Assignment
Every entry should appear in your answer exactly as it does here.

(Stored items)
◆ ◆ ◆ ◆ ◆ ◆ ◆
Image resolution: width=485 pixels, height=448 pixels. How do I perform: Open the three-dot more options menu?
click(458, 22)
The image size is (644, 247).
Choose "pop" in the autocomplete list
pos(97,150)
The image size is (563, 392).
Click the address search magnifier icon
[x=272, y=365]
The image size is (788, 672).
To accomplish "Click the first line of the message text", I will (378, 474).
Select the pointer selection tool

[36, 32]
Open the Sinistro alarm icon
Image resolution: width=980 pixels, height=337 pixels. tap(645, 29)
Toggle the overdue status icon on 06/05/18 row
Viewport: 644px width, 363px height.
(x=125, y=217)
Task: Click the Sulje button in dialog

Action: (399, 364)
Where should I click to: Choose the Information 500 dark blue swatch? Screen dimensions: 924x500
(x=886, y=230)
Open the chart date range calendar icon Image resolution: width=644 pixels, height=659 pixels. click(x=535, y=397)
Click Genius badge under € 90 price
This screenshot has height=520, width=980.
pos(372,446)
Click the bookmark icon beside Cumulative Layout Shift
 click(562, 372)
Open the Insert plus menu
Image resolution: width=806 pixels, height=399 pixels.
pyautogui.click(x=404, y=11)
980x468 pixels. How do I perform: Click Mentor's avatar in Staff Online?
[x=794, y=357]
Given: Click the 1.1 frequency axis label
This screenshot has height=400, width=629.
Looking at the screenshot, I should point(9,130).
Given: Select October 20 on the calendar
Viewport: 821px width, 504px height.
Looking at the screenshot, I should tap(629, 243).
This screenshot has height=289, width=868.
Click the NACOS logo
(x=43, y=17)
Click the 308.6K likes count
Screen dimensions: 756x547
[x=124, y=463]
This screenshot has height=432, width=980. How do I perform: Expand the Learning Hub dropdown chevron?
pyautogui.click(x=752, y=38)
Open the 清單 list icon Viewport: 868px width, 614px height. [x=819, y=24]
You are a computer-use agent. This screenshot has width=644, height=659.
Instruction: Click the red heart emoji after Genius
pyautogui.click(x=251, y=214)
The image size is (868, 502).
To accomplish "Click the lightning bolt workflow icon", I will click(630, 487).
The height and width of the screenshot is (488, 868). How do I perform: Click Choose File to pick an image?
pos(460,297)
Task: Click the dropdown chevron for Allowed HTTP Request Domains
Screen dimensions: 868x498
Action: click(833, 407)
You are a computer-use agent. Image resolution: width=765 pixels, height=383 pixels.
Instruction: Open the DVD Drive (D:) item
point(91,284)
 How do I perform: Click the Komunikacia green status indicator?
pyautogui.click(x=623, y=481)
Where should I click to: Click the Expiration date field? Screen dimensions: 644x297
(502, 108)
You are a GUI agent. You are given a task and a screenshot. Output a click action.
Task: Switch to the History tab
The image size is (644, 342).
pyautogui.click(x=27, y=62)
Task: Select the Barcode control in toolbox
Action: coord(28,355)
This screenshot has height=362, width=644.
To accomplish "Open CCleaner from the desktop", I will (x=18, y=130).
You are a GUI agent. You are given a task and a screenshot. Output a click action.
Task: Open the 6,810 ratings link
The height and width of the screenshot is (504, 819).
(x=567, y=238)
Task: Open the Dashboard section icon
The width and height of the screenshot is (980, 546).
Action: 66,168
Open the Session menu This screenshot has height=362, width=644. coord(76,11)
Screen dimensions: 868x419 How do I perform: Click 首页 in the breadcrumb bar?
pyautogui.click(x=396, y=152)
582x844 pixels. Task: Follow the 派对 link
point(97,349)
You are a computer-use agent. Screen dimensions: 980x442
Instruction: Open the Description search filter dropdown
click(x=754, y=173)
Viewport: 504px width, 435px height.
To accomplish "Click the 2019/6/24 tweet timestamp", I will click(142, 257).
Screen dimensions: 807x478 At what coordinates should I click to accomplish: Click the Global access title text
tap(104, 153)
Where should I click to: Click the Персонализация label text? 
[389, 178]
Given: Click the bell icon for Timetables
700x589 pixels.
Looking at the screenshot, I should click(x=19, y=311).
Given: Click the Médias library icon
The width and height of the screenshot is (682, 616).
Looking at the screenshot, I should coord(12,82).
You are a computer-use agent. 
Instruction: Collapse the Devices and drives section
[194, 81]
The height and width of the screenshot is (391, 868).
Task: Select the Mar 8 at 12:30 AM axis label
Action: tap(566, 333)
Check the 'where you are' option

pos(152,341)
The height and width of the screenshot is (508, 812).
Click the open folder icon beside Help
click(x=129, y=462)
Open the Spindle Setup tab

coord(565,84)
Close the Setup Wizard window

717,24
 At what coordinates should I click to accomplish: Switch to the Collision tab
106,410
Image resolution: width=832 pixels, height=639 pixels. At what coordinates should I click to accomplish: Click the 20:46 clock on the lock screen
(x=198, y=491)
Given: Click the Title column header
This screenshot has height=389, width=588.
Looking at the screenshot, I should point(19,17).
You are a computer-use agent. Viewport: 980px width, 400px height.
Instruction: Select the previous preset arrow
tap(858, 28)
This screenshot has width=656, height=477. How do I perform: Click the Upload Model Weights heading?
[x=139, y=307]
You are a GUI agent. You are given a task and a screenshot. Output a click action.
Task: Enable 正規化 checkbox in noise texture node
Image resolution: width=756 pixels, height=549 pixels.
◆ ◆ ◆ ◆ ◆ ◆ ◆
Your solution
Image resolution: width=485 pixels, height=448 pixels. How do I perform: Open the three-dot more options menu?
click(458, 22)
The image size is (644, 247).
Choose "pop" in the autocomplete list
pos(97,150)
The image size is (563, 392).
Click the address search magnifier icon
[x=272, y=365]
The image size is (788, 672).
To accomplish "Click the first line of the message text", I will (378, 474).
Select the pointer selection tool

[36, 32]
Open the Sinistro alarm icon
Image resolution: width=980 pixels, height=337 pixels. tap(645, 29)
Toggle the overdue status icon on 06/05/18 row
Viewport: 644px width, 363px height.
(x=125, y=217)
Task: Click the Sulje button in dialog

Action: (399, 364)
Where should I click to: Choose the Information 500 dark blue swatch? Screen dimensions: 924x500
(x=886, y=230)
Open the chart date range calendar icon Image resolution: width=644 pixels, height=659 pixels. click(x=535, y=397)
Click Genius badge under € 90 price
This screenshot has height=520, width=980.
pos(372,446)
Click the bookmark icon beside Cumulative Layout Shift
 click(562, 372)
Open the Insert plus menu
Image resolution: width=806 pixels, height=399 pixels.
pyautogui.click(x=404, y=11)
980x468 pixels. How do I perform: Click Mentor's avatar in Staff Online?
[x=794, y=357]
Given: Click the 1.1 frequency axis label
This screenshot has height=400, width=629.
Looking at the screenshot, I should point(9,130).
Given: Select October 20 on the calendar
Viewport: 821px width, 504px height.
Looking at the screenshot, I should tap(629, 243).
This screenshot has height=289, width=868.
Click the NACOS logo
(x=43, y=17)
Click the 308.6K likes count
Screen dimensions: 756x547
[x=124, y=463]
This screenshot has height=432, width=980. How do I perform: Expand the Learning Hub dropdown chevron?
pyautogui.click(x=752, y=38)
Open the 清單 list icon Viewport: 868px width, 614px height. [x=819, y=24]
You are a computer-use agent. This screenshot has width=644, height=659.
Instruction: Click the red heart emoji after Genius
pyautogui.click(x=251, y=214)
The image size is (868, 502).
To accomplish "Click the lightning bolt workflow icon", I will click(630, 487).
The height and width of the screenshot is (488, 868). How do I perform: Click Choose File to pick an image?
pos(460,297)
Task: Click the dropdown chevron for Allowed HTTP Request Domains
Screen dimensions: 868x498
Action: click(833, 407)
You are a computer-use agent. Image resolution: width=765 pixels, height=383 pixels.
Instruction: Open the DVD Drive (D:) item
point(91,284)
 How do I perform: Click the Komunikacia green status indicator?
pyautogui.click(x=623, y=481)
Where should I click to: Click the Expiration date field? Screen dimensions: 644x297
(502, 108)
You are a GUI agent. You are given a task and a screenshot. Output a click action.
Task: Switch to the History tab
The image size is (644, 342).
pyautogui.click(x=27, y=62)
Task: Select the Barcode control in toolbox
Action: coord(28,355)
This screenshot has height=362, width=644.
To accomplish "Open CCleaner from the desktop", I will (x=18, y=130).
You are a GUI agent. You are given a task and a screenshot. Output a click action.
Task: Open the 6,810 ratings link
The height and width of the screenshot is (504, 819).
(x=567, y=238)
Task: Open the Dashboard section icon
The width and height of the screenshot is (980, 546).
Action: 66,168
Open the Session menu This screenshot has height=362, width=644. coord(76,11)
Screen dimensions: 868x419 How do I perform: Click 首页 in the breadcrumb bar?
pyautogui.click(x=396, y=152)
582x844 pixels. Task: Follow the 派对 link
point(97,349)
You are a computer-use agent. Screen dimensions: 980x442
Instruction: Open the Description search filter dropdown
click(x=754, y=173)
Viewport: 504px width, 435px height.
To accomplish "Click the 2019/6/24 tweet timestamp", I will click(142, 257).
Screen dimensions: 807x478 At what coordinates should I click to accomplish: Click the Global access title text
tap(104, 153)
Where should I click to: Click the Персонализация label text? 
[389, 178]
Given: Click the bell icon for Timetables
700x589 pixels.
Looking at the screenshot, I should click(x=19, y=311).
Given: Click the Médias library icon
The width and height of the screenshot is (682, 616).
Looking at the screenshot, I should coord(12,82).
You are a computer-use agent. 
Instruction: Collapse the Devices and drives section
[194, 81]
The height and width of the screenshot is (391, 868).
Task: Select the Mar 8 at 12:30 AM axis label
Action: tap(566, 333)
Check the 'where you are' option

pos(152,341)
The height and width of the screenshot is (508, 812).
Click the open folder icon beside Help
click(x=129, y=462)
Open the Spindle Setup tab

coord(565,84)
Close the Setup Wizard window

717,24
 At what coordinates should I click to accomplish: Switch to the Collision tab
106,410
Image resolution: width=832 pixels, height=639 pixels. At what coordinates should I click to accomplish: Click the 20:46 clock on the lock screen
(x=198, y=491)
Given: Click the Title column header
This screenshot has height=389, width=588.
Looking at the screenshot, I should point(19,17).
You are a computer-use agent. Viewport: 980px width, 400px height.
Instruction: Select the previous preset arrow
tap(858, 28)
This screenshot has width=656, height=477. How do I perform: Click the Upload Model Weights heading?
[x=139, y=307]
You are a GUI agent. You are given a task and a screenshot. Output a click action.
Task: Enable 正規化 checkbox in noise texture node
Image resolution: width=756 pixels, height=549 pixels.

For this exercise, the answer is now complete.